▶ [Sezione di testo]:
——

Pizio si rivolse umilmente a Serse dicendo: “Sire, io ho cinque figli e tocca a tutti loro partecipare insieme con te alla spedizione contro la Grecia. Ma tu, o re, abbi pietà di me che sono giunto a tale età e dei miei figli: prosciogli dall’obbligo della milizia il maggiore perché si curi di me e delle mie ricchezze. Gli altri quattro conducili pure con te e, dopo aver compiuto quel che hai in mente, possa tu fare ritorno”.

Dopo aver udito queste parole Serse viene fortemente preso dall’ira e grida al vecchio: “Vile, tu hai osato ricordarmi di un tuo figlio, tu che sei mio schiavo e che dovresti seguirmi con tutta la famiglia compresa la moglie” Dopo che ebbe così risposto subito diede ordine a quelli che ne erano incaricati di trovare il più grande dei figli di Pizio e di tagliarlo per metà, e dopo disporre le due metà l’una a destra della strada, l’altra a sinistra, e che per di là passasse l’esercito.

——

Righe di puntamento per testo ed elementi:

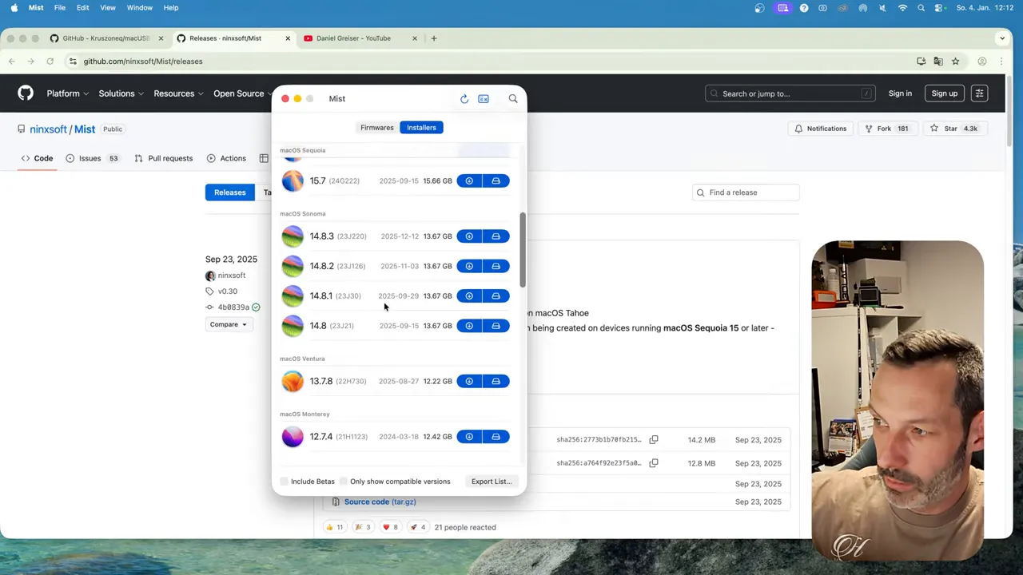Image resolution: width=1023 pixels, height=575 pixels.
Task: Open the browser's tab overview chevron
Action: (1002, 38)
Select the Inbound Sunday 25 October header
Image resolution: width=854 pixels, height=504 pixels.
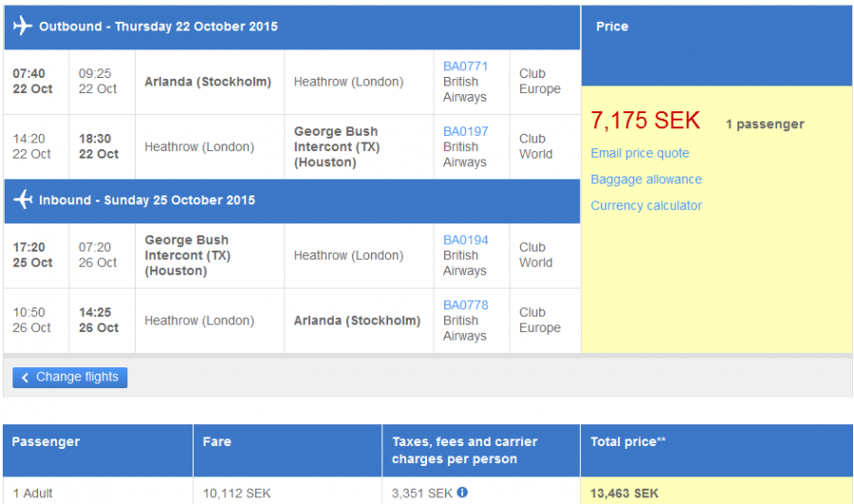point(147,200)
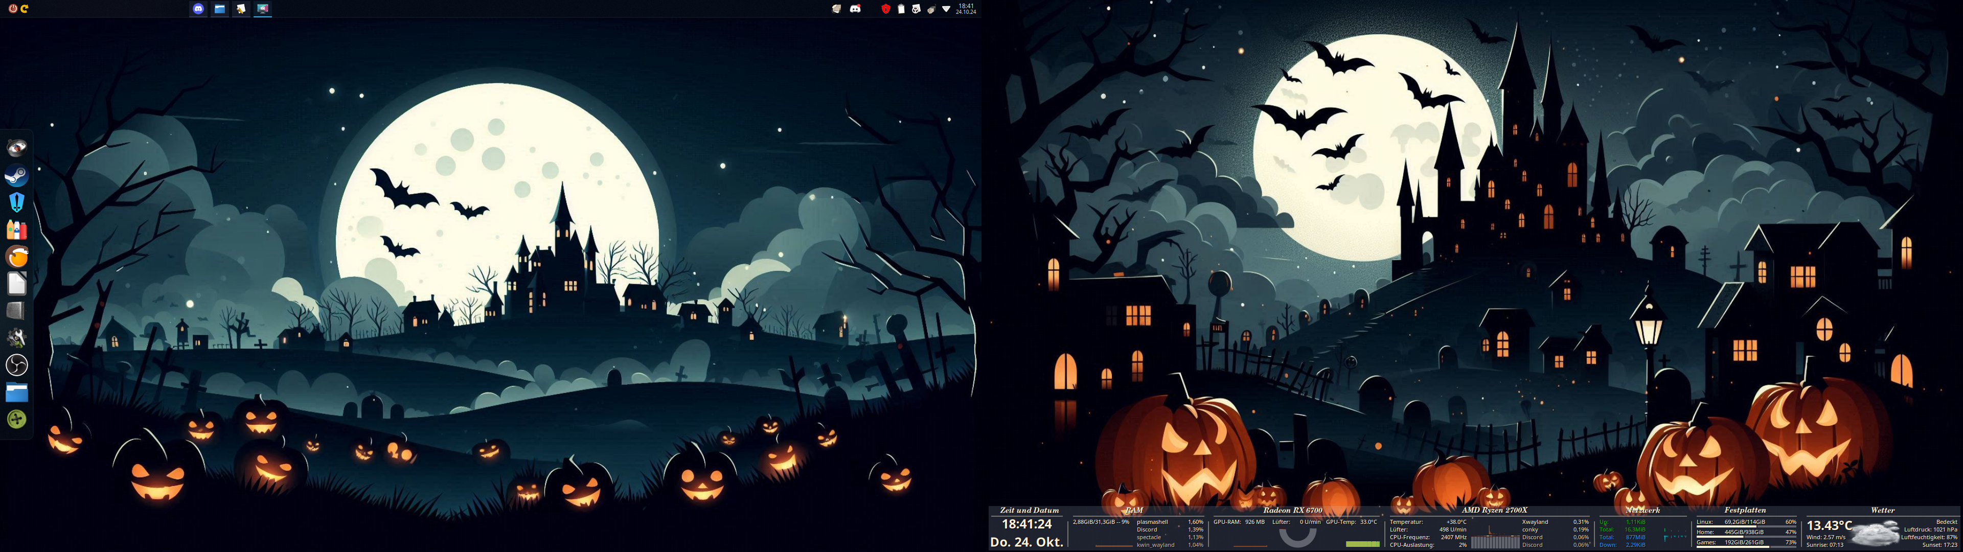This screenshot has width=1963, height=552.
Task: Click the Discord icon in system tray
Action: click(855, 9)
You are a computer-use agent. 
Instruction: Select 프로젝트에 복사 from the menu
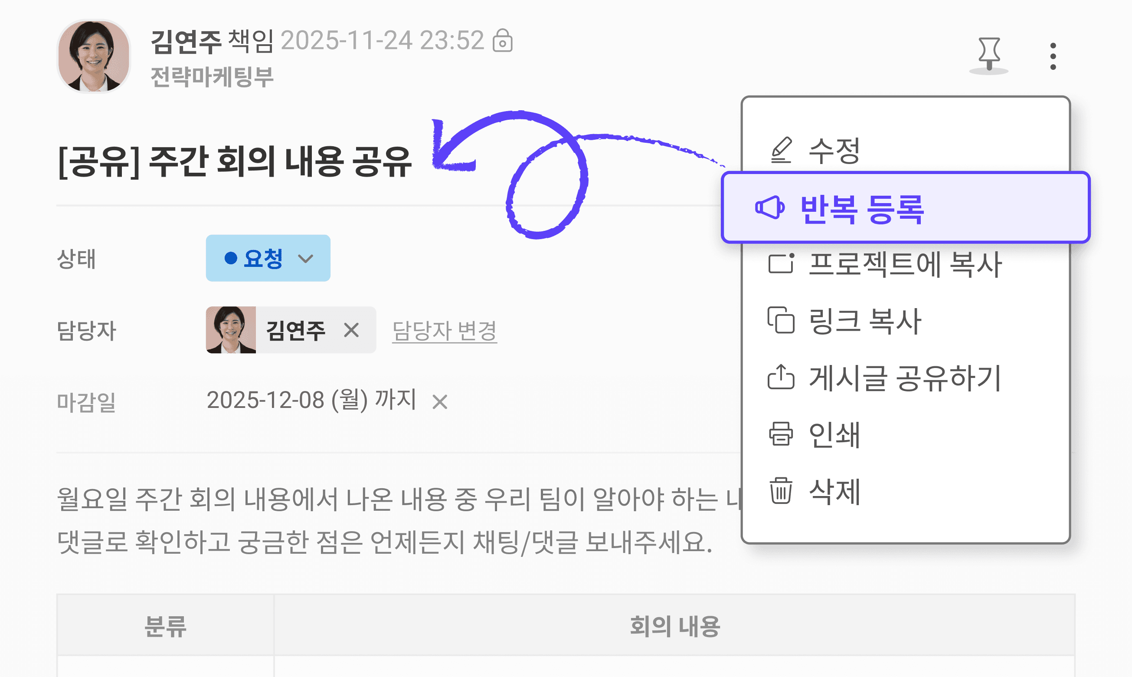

——

▶ [Compiti da svolgere]:
**1.** Per favore, restituisci il passo del brano su Pizio e Serse che si apre con le parole contenenti "Dopo aver udito" e si chiude con "là passasse l’esercito.", copiandolo senza alcuna modifica.
**2.** Rispondi a queste domande sul brano su Pizio e Serse:
(a) Quanti figli dice di avere Pizio?
(b) Quale dei figli Pizio chiede di prosciogliere dall'obbligo della milizia?
(c) Dove devono essere disposte le due metà del figlio, secondo l'ordine di Serse?

▶ [Risultati per compito]:
**1.**
Dopo aver udito queste parole Serse viene fortemente preso dall’ira e grida al vecchio: “Vile, tu hai osato ricordarmi di un tuo figlio, tu che sei mio schiavo e che dovresti seguirmi con tutta la famiglia compresa la moglie” Dopo che ebbe così risposto subito diede ordine a quelli che ne erano incaricati di trovare il più grande dei figli di Pizio e di tagliarlo per metà, e dopo disporre le due metà l’una a destra della strada, l’altra a sinistra, e che per di là passasse l’esercito.

**2.**
(a) Cinque.
(b) Il maggiore.
(c) L'una a destra della strada, l'altra a sinistra.